■ CHALLENGE: Can you copy down each of the following lines word for word, leaving nothing out?

■ THE RECORDS:
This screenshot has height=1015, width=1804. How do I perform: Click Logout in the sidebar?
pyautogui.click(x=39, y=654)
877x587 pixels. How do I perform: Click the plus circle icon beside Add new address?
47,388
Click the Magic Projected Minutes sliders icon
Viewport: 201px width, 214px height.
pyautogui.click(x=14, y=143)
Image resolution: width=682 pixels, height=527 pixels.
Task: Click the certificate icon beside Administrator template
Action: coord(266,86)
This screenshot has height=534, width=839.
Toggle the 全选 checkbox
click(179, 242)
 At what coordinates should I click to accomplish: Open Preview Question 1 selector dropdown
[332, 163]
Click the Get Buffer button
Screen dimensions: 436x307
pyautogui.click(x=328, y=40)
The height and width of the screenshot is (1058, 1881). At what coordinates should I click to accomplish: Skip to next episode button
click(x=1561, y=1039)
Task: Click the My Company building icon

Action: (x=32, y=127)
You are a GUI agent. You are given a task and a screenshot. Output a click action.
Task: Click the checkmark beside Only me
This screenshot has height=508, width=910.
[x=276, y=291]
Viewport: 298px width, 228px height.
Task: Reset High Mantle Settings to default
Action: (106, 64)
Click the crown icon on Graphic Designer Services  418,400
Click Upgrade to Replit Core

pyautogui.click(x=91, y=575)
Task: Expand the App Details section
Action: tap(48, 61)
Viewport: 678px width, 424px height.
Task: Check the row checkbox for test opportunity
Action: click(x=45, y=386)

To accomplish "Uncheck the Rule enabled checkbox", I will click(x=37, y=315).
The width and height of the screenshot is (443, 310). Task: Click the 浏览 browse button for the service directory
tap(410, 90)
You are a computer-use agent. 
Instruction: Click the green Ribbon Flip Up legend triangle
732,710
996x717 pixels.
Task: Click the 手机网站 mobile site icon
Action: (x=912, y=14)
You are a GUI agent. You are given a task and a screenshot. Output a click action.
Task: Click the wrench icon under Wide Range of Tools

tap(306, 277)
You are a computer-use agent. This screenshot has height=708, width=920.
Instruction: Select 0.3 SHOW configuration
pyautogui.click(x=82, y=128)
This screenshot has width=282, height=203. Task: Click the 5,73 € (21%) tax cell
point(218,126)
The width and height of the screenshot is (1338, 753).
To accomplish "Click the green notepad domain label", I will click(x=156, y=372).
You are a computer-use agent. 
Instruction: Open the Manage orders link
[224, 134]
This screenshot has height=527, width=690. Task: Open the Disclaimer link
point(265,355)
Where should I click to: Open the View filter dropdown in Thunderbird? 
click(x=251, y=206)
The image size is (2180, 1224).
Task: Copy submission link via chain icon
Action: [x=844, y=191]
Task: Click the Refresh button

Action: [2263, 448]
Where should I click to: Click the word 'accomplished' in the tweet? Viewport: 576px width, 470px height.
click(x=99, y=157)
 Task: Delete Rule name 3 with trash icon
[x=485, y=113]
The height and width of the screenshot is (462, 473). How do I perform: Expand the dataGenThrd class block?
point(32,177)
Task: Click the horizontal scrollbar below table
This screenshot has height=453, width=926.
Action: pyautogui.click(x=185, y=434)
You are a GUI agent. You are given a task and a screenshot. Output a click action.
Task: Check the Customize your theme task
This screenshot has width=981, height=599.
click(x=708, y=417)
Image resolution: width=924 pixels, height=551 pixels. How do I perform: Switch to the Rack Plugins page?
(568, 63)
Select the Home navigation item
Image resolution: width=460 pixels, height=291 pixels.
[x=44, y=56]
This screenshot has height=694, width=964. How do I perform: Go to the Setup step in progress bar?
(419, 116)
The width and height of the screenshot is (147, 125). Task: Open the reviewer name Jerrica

■ EXERCISE RESPONSE:
This screenshot has height=1015, width=1804. How do I perform: Click Logout in the sidebar?
pyautogui.click(x=39, y=654)
877x587 pixels. How do I perform: Click the plus circle icon beside Add new address?
47,388
Click the Magic Projected Minutes sliders icon
Viewport: 201px width, 214px height.
pyautogui.click(x=14, y=143)
Image resolution: width=682 pixels, height=527 pixels.
Task: Click the certificate icon beside Administrator template
Action: coord(266,86)
This screenshot has height=534, width=839.
Toggle the 全选 checkbox
click(179, 242)
 At what coordinates should I click to accomplish: Open Preview Question 1 selector dropdown
[332, 163]
Click the Get Buffer button
Screen dimensions: 436x307
pyautogui.click(x=328, y=40)
The height and width of the screenshot is (1058, 1881). At what coordinates should I click to accomplish: Skip to next episode button
click(x=1561, y=1039)
Task: Click the My Company building icon

Action: (x=32, y=127)
You are a GUI agent. You are given a task and a screenshot. Output a click action.
Task: Click the checkmark beside Only me
This screenshot has height=508, width=910.
[x=276, y=291]
Viewport: 298px width, 228px height.
Task: Reset High Mantle Settings to default
Action: (106, 64)
Click the crown icon on Graphic Designer Services  418,400
Click Upgrade to Replit Core

pyautogui.click(x=91, y=575)
Task: Expand the App Details section
Action: tap(48, 61)
Viewport: 678px width, 424px height.
Task: Check the row checkbox for test opportunity
Action: click(x=45, y=386)

To accomplish "Uncheck the Rule enabled checkbox", I will click(x=37, y=315).
The width and height of the screenshot is (443, 310). Task: Click the 浏览 browse button for the service directory
tap(410, 90)
You are a computer-use agent. 
Instruction: Click the green Ribbon Flip Up legend triangle
732,710
996x717 pixels.
Task: Click the 手机网站 mobile site icon
Action: (x=912, y=14)
You are a GUI agent. You are given a task and a screenshot. Output a click action.
Task: Click the wrench icon under Wide Range of Tools

tap(306, 277)
You are a computer-use agent. This screenshot has height=708, width=920.
Instruction: Select 0.3 SHOW configuration
pyautogui.click(x=82, y=128)
This screenshot has width=282, height=203. Task: Click the 5,73 € (21%) tax cell
point(218,126)
The width and height of the screenshot is (1338, 753).
To accomplish "Click the green notepad domain label", I will click(x=156, y=372).
You are a computer-use agent. 
Instruction: Open the Manage orders link
[224, 134]
This screenshot has height=527, width=690. Task: Open the Disclaimer link
point(265,355)
Where should I click to: Open the View filter dropdown in Thunderbird? 
click(x=251, y=206)
The image size is (2180, 1224).
Task: Copy submission link via chain icon
Action: [x=844, y=191]
Task: Click the Refresh button

Action: [2263, 448]
Where should I click to: Click the word 'accomplished' in the tweet? Viewport: 576px width, 470px height.
click(x=99, y=157)
 Task: Delete Rule name 3 with trash icon
[x=485, y=113]
The height and width of the screenshot is (462, 473). How do I perform: Expand the dataGenThrd class block?
point(32,177)
Task: Click the horizontal scrollbar below table
This screenshot has height=453, width=926.
Action: pyautogui.click(x=185, y=434)
You are a GUI agent. You are given a task and a screenshot. Output a click action.
Task: Check the Customize your theme task
This screenshot has width=981, height=599.
click(x=708, y=417)
Image resolution: width=924 pixels, height=551 pixels. How do I perform: Switch to the Rack Plugins page?
(568, 63)
Select the Home navigation item
Image resolution: width=460 pixels, height=291 pixels.
[x=44, y=56]
This screenshot has height=694, width=964. How do I perform: Go to the Setup step in progress bar?
(419, 116)
The width and height of the screenshot is (147, 125). Task: Open the reviewer name Jerrica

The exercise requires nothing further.